Verleiding op straat

 

 

 

 

 

 

 

 

 

 

Ik kwam haar altijd tegen wanneer ik van mijn huis naar de Jumbo wandelde. Ze  was geposteerd bij een van de twee snackbars die mijn straat rijk is. En op de terugweg ontmoette ik dan steeds weer haar spiegelbeeldige dubbelgangster. Haar ivoorwitte tanden en sensuele lippen hadden zich zojuist al aan het bevroren lekkers in haar hand vergrepen, waarna ze speciaal voor mij nog heel vlug haar mond moest hebben gekuist en haar lippenrood ververst.
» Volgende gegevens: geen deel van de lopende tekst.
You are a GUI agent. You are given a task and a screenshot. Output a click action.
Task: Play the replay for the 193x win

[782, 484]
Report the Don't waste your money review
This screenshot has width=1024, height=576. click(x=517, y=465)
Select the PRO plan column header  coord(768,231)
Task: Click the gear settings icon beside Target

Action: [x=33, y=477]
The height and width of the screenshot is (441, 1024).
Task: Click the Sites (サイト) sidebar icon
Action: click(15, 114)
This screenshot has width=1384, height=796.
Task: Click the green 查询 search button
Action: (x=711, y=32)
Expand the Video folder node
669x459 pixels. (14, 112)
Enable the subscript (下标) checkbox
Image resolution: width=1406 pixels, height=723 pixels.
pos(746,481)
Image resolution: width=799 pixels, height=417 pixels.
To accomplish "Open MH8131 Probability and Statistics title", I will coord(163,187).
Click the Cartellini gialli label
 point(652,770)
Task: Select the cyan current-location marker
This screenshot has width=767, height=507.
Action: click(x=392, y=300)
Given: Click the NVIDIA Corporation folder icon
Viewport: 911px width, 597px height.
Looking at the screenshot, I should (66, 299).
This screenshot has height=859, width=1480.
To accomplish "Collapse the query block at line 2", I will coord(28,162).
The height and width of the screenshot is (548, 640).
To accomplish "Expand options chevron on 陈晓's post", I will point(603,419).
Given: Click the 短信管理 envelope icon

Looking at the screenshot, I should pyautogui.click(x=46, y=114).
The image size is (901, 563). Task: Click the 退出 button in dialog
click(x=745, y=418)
Zoet en warmbloedig moet ze zijn geweest, mijn ijsminnende verleidster, zodat alles en iedereen in haar nabijheid – behalve het ijsje –  direct zou smelten. Ik verbeeldde  me dat ze Marguérita heette, zozeer begon ik aan onze ontmoetingen te wennen. Deze uiterst tweedimensionale dame deed zo haar best om ook een derde dimensie te suggereren, dat haar enige droom – mij deelgenoot te maken aan haar orale genoegens – onweerstaanbaar in vervulling leek te moeten gaan. Maar ik heb natuurlijk veel te lang gedraald.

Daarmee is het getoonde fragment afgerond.